## READING TEXT
Fennel - the Plant and Its Uses

Fennel - the Plant and Its Uses
Shortly after we were married, my husband brought home a clump of green woody-textured stems with roots and planted it in the front yard close to the house. Our yard is mostly red clay so plants must be hearty to grow well here. The stems soon produced wispy greenery and in the springtime there were tiny yellow flowers that lay in a single layer across the top of each branch.

The plant had an aroma similar to licorice and as it grew and the foliage filled out it became a very pretty addition to the yard. Each year it has made a larger and thicker circle of canes. We have enjoyed its beauty and the unusual smell that comes from the stem when it is broken off. We wondered for some time what kind of plant it might be but no one we asked seemed to know. Finally we searched the internet for plants matching a sketchy description and after reading several articles and looking at quite a few pictures, we found that our plant matched the description and image of an herb called fennel.

We also did some research on what fennel can be used for and found some interesting facts. The entire fennel plant is edible, even the bulb which is the most nutritious part. Fennel seeds can be gathered after the blooms shed and are good for seasoning fish, sausage, and poultry. The stalks and leaves are used as ingredients for many Italian dishes. For a different and healthy salad idea cut up new, tender fennel stems and leaves and serve Italian style with olive oil, salt and lemon wedges as suggested in "A Pinch Of...." .

## GIVEN INFORMATION
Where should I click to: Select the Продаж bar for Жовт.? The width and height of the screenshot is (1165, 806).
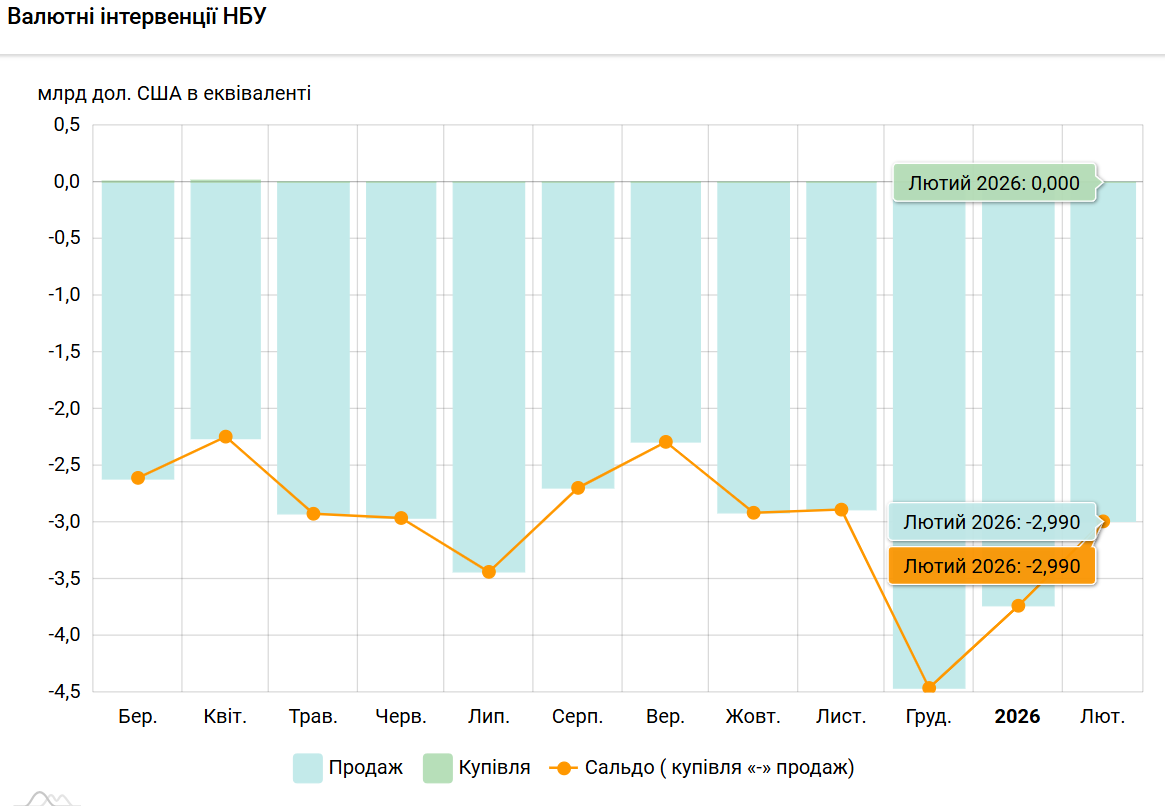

## ACTIVITIES
a: According to the text about fennel, which part of the fennel plant is the most nutritious?
b: Continue the text about fennel from its last sentence.

## TASK RESPONSES
a: The bulb

b:
Fennel also has medicinal value and has been successfully used to relieve discomforts in the intestines and stomach such as gas and cramps. Fennel contains potassium and fiber and is beneficial in reducing high blood pressure and high cholesterol. The fennel bulb produces Vitamin C which aids the immune system and is naturally antibacterial. Essential oil of fennel is gleaned from the plant's bulb and can be diluted and used as an ointment for skin irritations. It can be taken as a tea or as an herbal capsule which can be purchased from health food stores.

For a unique addition to your herb garden look for fennel seeds or sprouts at your local garden center or feed and grain store. As it grows and spreads you can share with your friends and family who enjoy gardening.